Who will help you Survive the Age of Data Regulation? - EU and US Privacy Shield - China's new cybersecurity law - The EU will enforce their (GDPR)

Who will help you Survive the Age of Data Regulation?

-        China's new cybersecurity law took effect June 1, 2017

-        The EU will enforce their Regulations (GDPR) May of 2018

-     EU and US Privacy Shield Regulations now being Released

There is overlap, confusion, heavy fines and even criminal penalties identified for those who violate these regulations. There is a world full of advancing regulations, but not an abundance of solutions. You will need a very nimble and informed IT department to keep up with just one country’s set of regulations, let alone all three and the others that will follow. Sophisticated software will be required to protect against excessive fines, or from the embarrassment of poor data governance being publicly disclosed. Is your company capable of swiftly constructing such sophisticated software? Remember Google was just fined $2.7 billion dollars by the EU for violating their laws. I fully believe the EU will be very willing to enforce their General Data Protection Regulations (GDPR), and the cost of non-compliance may be severe.

You may be a very informed company and have begun to look for available software packages to ease the burden on your IT staff. If you have started that search, you represent a small percentage of companies. And I will also assume you have been very disappointed with the quality of software you have discovered in the market place. Most available products offer a partial solution, a solution designed for a single data platform, or a solution requiring massive support from expensive technical staff.

What is needed, and needed Now, is an application that performs the vast majority of tasks and extensibility necessary for regulatory compliance. You may ask what are those tasks? Each country mandates that you fully inform clients, customers, business partners etc. as to your intended use of the data you collect from them. This would include, but is not limited to uses such as marketing research, re-selling their data to others, targeting promotional material to them, and many other uses. I am sure your legal staff is capable of developing material that will meet these regulations. We therefore will concentrate on regulations dictating how a company must protect data from misuse or theft. Below is our understanding of the major data collection, storage, and processing requirements needed to comply with regulations;

-         Personally, Identifiable information (PII) must be protected, either by removal, Data Swapping, Data Reduction or simply encryption. Data Swapping and Data Reduction are difficult techniques used mostly to deliver research findings. Encryption is our preferred method to protect PII.  

-         The Right to be Forgotten. The EU requires the removal of all PII data from your databases if an individual makes such a request. Finding all this data amongst the disparate data stored these days is much easier thought about than delivering upon,

Looks like a small list that should be easy to accomplish, correct? Let’s look at it more closely and then decide how easy it will be.

-         What is PII data really? It is any Direct Identifier, or single data column, that uniquely identifies an individual; such as name, address, Tax-id, bank account etc. PII also includes any combination of Indirect Identifiers, which are single data rows that would uniquely identify an individual when combined; such as Date of Birth, Gender and Mailing Code.

-         The unfortunate reality of PII is that no definitive list has been published to give you confidence that all forms of PII contained in your various data stores have been removed or encrypted.  Your software must be flexible enough to identify additional fields or combination of fields, at any time, as new PII are understood.

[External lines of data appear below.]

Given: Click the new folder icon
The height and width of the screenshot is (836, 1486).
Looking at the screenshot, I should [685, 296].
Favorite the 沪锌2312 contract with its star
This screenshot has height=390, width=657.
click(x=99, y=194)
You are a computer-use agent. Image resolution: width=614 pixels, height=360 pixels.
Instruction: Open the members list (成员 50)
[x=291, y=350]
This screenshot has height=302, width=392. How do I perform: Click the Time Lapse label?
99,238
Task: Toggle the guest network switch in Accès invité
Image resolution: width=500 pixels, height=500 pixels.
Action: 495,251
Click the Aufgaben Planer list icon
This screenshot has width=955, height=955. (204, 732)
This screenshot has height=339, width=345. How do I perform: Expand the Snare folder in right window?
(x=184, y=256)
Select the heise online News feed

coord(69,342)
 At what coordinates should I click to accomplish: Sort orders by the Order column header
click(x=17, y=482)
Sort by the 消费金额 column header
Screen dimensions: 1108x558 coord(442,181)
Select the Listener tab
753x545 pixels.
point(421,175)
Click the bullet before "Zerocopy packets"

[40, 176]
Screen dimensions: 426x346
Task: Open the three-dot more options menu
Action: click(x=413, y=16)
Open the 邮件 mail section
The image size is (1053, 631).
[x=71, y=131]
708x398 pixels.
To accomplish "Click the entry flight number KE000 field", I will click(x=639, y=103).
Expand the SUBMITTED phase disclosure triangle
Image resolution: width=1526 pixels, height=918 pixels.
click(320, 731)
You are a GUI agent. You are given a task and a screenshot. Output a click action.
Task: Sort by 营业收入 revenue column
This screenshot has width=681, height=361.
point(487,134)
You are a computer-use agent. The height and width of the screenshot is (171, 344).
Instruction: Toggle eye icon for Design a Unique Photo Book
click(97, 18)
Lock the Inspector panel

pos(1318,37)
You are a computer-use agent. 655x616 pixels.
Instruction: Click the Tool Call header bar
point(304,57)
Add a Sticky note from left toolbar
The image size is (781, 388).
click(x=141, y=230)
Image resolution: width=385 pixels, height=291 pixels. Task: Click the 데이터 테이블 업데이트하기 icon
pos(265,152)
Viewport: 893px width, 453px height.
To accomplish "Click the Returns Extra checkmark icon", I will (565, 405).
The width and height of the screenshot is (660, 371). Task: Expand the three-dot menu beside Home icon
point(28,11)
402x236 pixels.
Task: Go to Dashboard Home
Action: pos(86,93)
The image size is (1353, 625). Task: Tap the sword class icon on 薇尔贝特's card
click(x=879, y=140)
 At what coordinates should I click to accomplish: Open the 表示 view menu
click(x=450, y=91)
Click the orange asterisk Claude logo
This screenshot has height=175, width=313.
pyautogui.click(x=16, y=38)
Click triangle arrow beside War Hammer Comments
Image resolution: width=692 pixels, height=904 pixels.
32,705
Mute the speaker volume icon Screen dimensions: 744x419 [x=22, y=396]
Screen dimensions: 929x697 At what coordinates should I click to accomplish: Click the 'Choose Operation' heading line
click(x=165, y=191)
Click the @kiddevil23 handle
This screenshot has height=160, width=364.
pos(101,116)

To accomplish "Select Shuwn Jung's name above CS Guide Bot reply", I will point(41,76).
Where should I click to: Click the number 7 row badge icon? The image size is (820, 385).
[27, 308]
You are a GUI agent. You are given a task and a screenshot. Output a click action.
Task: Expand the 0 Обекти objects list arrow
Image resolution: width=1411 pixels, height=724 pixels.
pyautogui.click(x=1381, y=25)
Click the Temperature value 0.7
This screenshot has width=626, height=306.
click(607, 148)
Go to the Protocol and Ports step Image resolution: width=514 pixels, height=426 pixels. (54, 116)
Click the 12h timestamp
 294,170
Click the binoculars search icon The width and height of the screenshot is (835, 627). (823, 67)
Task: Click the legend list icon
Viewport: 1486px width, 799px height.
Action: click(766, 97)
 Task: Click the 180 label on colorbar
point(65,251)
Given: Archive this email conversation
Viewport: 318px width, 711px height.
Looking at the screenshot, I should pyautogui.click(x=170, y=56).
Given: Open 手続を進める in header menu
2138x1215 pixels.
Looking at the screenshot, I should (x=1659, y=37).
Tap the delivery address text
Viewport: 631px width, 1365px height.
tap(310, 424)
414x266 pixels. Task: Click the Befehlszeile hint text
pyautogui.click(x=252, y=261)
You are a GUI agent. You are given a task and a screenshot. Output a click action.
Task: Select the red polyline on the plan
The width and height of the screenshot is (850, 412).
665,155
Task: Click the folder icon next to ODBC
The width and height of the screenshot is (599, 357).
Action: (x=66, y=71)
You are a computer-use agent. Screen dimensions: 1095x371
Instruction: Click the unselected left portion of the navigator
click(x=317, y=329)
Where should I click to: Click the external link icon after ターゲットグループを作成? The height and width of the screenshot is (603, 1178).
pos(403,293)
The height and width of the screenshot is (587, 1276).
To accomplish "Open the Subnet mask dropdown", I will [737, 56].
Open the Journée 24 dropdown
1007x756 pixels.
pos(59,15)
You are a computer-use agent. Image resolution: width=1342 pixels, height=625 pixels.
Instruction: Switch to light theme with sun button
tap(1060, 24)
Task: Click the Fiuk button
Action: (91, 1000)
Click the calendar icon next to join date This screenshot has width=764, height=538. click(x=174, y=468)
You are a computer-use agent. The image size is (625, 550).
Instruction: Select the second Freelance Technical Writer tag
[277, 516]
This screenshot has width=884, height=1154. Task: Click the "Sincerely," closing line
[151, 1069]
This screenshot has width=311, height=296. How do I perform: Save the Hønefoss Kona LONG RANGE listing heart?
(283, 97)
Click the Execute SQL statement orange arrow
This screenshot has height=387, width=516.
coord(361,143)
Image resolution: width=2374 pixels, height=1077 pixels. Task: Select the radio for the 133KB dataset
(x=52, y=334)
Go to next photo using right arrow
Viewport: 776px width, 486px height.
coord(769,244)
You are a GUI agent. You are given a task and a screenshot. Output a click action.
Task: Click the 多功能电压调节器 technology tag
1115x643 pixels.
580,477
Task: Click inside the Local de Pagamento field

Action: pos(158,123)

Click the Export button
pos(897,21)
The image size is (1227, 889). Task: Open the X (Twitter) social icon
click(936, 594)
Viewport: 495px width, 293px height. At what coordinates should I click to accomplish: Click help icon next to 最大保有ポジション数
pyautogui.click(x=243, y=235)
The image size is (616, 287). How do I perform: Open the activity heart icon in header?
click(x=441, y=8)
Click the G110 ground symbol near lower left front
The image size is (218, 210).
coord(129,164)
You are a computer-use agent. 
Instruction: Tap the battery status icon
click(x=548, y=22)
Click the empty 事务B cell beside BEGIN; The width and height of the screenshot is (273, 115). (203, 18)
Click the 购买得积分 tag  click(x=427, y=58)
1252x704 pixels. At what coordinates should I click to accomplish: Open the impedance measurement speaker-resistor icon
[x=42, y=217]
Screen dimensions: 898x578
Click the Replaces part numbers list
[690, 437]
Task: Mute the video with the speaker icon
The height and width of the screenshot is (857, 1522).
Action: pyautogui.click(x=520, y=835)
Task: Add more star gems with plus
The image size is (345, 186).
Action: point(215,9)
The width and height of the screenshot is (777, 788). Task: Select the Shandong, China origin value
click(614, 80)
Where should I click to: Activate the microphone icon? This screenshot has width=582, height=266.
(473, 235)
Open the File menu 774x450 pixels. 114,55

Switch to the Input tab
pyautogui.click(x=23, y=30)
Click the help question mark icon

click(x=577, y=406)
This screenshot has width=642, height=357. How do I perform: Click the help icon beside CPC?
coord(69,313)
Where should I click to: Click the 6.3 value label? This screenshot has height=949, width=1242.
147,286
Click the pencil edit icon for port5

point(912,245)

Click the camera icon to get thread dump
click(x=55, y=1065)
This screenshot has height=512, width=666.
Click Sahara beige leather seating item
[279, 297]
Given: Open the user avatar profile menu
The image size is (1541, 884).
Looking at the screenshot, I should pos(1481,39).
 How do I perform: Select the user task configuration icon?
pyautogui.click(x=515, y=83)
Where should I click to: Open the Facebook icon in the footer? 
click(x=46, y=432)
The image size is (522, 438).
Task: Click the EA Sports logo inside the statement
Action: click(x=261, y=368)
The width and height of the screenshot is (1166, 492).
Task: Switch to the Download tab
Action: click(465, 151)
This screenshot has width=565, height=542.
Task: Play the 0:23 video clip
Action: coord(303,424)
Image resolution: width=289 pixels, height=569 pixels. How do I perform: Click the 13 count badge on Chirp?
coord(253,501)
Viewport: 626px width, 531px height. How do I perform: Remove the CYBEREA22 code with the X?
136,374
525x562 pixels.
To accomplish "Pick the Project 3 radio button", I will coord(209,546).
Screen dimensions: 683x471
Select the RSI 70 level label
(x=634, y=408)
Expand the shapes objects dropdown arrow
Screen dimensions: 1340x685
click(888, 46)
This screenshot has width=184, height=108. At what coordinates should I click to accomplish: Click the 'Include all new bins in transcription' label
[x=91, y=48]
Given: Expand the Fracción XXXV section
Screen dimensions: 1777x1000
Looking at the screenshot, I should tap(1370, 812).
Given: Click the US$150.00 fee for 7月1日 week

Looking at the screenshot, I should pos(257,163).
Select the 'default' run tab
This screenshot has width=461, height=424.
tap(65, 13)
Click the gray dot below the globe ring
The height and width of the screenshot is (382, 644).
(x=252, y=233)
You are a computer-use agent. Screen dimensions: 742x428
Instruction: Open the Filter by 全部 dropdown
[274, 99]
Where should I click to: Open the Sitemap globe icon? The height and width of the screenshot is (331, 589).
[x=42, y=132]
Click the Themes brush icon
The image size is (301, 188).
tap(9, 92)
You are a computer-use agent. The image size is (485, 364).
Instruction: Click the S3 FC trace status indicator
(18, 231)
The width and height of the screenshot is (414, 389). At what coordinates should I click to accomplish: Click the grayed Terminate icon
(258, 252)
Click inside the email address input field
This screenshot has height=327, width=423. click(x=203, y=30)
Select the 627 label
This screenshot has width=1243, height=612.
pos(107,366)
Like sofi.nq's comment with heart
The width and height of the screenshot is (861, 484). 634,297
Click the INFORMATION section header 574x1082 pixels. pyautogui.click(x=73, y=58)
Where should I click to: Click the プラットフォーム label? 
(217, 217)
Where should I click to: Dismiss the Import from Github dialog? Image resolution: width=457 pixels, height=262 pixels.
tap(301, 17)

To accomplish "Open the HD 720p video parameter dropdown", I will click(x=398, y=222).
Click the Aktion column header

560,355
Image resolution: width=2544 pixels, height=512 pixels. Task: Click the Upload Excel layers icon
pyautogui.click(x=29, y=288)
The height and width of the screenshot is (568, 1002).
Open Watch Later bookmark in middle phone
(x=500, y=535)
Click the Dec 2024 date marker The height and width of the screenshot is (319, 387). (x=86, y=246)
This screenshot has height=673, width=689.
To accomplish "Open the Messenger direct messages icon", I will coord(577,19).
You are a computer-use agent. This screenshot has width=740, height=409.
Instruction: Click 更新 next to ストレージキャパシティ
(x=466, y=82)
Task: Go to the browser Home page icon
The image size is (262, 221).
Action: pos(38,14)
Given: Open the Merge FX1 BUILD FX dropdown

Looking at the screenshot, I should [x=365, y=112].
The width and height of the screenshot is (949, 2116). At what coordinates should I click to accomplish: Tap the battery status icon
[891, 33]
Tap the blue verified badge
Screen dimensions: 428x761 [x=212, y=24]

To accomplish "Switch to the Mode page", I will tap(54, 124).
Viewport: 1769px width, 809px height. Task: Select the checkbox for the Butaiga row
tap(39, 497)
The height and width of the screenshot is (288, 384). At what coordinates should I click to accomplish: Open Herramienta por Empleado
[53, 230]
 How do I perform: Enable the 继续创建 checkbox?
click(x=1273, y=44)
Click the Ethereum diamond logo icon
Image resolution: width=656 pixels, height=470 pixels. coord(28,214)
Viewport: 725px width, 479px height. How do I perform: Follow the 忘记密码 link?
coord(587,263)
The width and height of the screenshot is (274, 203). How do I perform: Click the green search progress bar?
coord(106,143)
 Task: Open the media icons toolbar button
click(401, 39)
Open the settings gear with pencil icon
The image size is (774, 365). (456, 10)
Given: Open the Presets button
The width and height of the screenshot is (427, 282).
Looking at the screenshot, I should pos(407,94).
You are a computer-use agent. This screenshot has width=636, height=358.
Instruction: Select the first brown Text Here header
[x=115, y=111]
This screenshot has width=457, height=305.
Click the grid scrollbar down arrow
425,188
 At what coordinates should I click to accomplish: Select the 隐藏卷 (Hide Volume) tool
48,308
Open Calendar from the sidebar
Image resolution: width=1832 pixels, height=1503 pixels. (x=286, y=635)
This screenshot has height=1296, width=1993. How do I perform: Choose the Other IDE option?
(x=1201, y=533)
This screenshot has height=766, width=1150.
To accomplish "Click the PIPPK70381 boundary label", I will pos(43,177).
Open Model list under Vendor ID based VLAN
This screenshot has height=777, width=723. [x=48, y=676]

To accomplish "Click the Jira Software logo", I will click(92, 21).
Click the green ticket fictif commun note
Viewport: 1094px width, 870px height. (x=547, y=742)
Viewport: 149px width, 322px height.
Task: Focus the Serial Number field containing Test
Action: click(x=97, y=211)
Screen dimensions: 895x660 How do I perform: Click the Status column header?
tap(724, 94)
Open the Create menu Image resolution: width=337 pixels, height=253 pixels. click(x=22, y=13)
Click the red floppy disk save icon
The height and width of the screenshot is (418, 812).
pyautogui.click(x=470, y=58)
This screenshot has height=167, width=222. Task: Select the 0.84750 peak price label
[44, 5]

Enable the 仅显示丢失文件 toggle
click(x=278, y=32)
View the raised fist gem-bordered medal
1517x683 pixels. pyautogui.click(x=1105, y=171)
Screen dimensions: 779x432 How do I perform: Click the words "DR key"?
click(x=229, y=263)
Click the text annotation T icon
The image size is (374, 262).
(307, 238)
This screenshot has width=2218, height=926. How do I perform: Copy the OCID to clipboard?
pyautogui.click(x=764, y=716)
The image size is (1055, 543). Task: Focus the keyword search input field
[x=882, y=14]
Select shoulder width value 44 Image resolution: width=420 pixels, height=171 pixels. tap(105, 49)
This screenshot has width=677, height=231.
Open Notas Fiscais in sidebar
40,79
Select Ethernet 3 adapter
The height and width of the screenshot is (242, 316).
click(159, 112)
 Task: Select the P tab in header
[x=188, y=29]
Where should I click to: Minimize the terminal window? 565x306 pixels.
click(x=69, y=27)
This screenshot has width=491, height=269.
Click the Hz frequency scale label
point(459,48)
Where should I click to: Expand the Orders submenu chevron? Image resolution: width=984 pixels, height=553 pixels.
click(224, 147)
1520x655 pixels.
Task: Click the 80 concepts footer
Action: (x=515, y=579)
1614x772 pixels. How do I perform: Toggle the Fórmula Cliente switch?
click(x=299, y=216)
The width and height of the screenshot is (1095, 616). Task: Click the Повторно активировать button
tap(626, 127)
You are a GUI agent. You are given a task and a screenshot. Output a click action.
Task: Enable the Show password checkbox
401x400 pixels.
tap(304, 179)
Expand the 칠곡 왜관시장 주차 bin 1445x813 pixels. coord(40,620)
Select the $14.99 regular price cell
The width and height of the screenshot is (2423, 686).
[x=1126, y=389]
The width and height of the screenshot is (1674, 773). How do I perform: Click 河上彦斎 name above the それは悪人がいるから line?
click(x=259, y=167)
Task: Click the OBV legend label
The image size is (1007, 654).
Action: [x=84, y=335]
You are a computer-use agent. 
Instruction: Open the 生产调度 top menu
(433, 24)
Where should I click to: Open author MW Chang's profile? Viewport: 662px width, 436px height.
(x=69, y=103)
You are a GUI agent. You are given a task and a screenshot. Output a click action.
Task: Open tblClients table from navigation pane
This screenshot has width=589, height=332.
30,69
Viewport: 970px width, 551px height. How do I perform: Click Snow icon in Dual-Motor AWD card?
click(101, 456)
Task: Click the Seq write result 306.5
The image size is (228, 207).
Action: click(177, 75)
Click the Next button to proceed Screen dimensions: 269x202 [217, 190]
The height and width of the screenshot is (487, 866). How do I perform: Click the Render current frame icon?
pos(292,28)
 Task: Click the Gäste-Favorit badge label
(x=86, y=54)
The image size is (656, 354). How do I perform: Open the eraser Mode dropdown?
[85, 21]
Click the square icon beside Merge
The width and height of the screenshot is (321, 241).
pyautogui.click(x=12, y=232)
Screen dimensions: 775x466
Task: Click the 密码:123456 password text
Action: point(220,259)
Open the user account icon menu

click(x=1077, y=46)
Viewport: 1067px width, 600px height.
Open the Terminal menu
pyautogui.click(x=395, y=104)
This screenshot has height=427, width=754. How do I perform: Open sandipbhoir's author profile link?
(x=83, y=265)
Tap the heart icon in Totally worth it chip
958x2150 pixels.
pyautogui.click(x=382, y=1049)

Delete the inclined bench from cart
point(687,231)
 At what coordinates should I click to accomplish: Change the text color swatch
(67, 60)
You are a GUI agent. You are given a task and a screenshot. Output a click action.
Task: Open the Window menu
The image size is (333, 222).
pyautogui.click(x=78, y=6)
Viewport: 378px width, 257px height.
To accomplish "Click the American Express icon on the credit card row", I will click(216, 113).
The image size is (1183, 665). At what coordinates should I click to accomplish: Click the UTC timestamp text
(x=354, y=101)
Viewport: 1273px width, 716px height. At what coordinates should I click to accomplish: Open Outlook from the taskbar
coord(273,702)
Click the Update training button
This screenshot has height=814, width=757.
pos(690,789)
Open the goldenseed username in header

-         Another troubling aspect of Indirect Identifiers is that they might not be in a single file to be considered a violation. If you have a person’s Gender in one file, their Mailing Code in another file and their Date of Birth in a third file it would be considered a violation of GDPR. This is described as Cross File Indirect Identifiers. As of this time we know of no vendor that even claims to address these violations, except for BigDataRevealed.

-         Please keep in mind these regulations are not limited to your main processing systems, they include data contained in PDF files, Emails, Word Documents and any other form of unstructured data maintained by your company.

What will your IT infrastructure look like in order to find all the PII data hidden in your multiple data stores?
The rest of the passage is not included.